Guidance: This skill is coherent with its stated research goal but includes explicit prompts that solicit harmful or unethical outputs (e.g., code to covertly discover local network ports, commands to 'suspend safety', and stereotype-generating tasks). Before installing or enabling: (1) avoid allowing autonomous invocation or require human approval for each run; (2) run evaluations only in isolated/sandboxed test environments; (3) remove or reword any injection prompts that request creation of exploit code or instruct suspension of safety constraints—use hypothetical/refusal-check prompts instead; (4) maintain an audit trail and review outputs before they are used; and (5) ensure legal and ethical review/approval for any experiments that test dangerous behaviors.

Review Dimensions

Purpose & Capability: noteThe name and description (evaluating AI cognitive/behavioral biases) align with the SKILL.md: it instructs injecting diagnostic prompts and scoring responses. However, some of the provided injection prompts request outputs that go beyond benign evaluation (e.g., forcing the target to 'suspend safety' and generate a covert Python script to extract local network port information). While such extreme prompts can be argued as stress tests, they are disproportionate to ordinary evaluation needs and carry real misuse risk.

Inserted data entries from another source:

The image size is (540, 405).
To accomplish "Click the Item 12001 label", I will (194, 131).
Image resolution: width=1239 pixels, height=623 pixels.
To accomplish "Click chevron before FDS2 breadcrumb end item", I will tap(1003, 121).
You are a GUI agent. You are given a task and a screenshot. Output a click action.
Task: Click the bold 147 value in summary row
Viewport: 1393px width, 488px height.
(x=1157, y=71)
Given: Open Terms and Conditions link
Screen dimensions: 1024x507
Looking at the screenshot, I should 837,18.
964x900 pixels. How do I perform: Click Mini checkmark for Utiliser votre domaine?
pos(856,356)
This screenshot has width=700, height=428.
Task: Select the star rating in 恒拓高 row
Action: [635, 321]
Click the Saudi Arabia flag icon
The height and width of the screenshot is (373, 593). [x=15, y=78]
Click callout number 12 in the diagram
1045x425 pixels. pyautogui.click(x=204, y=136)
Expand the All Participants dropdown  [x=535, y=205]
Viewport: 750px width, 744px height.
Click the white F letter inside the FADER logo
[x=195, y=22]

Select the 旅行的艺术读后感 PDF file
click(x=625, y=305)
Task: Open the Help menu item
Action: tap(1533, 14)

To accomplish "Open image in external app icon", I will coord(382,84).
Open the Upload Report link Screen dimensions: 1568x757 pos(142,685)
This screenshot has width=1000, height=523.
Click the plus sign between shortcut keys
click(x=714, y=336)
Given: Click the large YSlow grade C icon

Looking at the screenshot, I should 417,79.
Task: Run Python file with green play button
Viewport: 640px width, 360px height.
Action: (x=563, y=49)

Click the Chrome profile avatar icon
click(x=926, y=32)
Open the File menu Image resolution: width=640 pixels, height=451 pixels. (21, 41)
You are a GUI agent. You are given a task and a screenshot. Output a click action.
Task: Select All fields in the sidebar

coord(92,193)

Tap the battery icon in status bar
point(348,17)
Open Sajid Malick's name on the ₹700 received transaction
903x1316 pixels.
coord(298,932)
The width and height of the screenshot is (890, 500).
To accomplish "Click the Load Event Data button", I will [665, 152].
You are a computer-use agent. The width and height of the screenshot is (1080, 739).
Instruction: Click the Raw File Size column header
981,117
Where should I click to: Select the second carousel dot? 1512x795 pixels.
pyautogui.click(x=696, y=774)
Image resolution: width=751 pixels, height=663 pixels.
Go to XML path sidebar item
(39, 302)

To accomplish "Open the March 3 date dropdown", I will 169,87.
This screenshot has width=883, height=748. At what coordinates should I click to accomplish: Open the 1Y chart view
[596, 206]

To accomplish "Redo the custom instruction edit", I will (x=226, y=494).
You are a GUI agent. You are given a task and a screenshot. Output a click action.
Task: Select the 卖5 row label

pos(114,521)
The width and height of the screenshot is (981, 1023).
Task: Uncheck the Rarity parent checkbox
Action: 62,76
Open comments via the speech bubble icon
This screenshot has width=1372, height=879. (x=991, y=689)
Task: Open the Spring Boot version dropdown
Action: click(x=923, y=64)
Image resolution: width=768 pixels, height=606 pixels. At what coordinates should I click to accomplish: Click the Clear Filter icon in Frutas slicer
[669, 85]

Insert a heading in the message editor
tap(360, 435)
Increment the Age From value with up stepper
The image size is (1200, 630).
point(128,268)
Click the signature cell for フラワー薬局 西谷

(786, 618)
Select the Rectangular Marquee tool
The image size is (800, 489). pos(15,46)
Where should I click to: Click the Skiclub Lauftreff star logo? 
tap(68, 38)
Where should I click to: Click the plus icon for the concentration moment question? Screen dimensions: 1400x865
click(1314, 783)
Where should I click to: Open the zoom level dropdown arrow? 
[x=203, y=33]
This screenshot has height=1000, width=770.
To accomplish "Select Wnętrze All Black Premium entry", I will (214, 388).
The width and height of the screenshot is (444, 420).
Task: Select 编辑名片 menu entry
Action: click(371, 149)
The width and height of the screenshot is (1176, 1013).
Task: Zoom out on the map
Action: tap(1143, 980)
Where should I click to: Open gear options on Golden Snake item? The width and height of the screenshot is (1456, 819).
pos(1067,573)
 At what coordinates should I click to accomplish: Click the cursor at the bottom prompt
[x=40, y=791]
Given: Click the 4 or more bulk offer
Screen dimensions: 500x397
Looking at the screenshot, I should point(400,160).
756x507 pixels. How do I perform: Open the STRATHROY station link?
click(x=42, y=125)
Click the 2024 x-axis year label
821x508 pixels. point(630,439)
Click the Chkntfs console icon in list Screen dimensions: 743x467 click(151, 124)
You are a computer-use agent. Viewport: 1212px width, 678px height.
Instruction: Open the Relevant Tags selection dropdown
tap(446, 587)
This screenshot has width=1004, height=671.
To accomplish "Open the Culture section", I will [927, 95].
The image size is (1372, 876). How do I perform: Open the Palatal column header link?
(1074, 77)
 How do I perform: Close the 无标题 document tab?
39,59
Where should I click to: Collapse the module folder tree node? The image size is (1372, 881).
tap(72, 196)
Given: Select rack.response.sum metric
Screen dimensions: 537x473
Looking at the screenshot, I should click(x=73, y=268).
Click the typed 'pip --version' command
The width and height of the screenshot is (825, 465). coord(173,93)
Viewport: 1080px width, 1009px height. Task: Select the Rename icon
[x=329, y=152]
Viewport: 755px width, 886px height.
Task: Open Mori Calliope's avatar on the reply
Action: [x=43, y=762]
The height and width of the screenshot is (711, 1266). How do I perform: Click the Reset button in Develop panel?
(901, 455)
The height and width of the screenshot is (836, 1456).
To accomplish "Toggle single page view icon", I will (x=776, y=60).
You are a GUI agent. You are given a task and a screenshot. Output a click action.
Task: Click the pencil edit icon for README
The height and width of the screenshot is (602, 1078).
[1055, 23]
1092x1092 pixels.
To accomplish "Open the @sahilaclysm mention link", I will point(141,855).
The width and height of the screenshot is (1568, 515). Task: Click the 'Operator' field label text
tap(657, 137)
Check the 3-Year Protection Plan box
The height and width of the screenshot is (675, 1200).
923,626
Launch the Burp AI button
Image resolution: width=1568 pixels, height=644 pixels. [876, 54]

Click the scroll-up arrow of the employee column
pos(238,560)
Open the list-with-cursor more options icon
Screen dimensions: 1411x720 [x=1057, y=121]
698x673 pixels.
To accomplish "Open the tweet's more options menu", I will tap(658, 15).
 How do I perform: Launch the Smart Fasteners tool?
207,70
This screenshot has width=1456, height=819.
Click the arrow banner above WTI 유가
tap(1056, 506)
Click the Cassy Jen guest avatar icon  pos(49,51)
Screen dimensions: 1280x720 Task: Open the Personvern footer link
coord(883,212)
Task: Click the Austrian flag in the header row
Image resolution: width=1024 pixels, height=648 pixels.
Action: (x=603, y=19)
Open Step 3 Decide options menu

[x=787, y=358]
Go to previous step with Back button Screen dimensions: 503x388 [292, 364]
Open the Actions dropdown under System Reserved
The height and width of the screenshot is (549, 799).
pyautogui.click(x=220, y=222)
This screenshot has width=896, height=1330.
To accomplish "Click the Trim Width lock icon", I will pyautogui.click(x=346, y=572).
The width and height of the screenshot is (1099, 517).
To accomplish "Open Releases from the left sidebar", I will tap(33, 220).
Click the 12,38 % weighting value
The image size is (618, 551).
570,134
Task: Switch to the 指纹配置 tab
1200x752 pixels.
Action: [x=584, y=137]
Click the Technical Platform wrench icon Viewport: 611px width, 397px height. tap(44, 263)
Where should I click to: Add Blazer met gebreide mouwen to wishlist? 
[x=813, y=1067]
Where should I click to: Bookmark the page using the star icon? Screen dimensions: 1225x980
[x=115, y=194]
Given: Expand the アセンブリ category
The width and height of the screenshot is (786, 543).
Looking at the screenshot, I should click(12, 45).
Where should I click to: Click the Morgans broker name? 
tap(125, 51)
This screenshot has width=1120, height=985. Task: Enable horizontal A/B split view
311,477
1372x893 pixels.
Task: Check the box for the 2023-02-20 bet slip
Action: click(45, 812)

Instruction Scope: concernThe runtime instructions explicitly guide the evaluator to present the target Agent with prompts that (a) ask it to break safety constraints and produce potentially malicious code, (b) instruct it to accept and reason from an obviously false physical premise, and (c) ask it to produce stereotype-laden descriptions of criminal behavior. These steps actively solicit harmful, deceptive, or discriminatory outputs from the target rather than merely assessing response structure, which materially expands the scope and risk of the skill.
Install Mechanism: okThis is an instruction-only skill with no install spec and no code files. Nothing is written to disk and there is no package installation risk.
Credentials: okThe skill requests no environment variables, credentials, or config paths; there is no apparent demand for unrelated secrets or system access in the manifest.
Persistence & Privilege: noteThe skill is not always-enabled and requests no extra privileges. However it is user-invocable and (by platform default) may be callable autonomously by agents; combined with the instructions that solicit malicious outputs, autonomous invocation increases potential for misuse. Consider restricting or requiring human approval before run.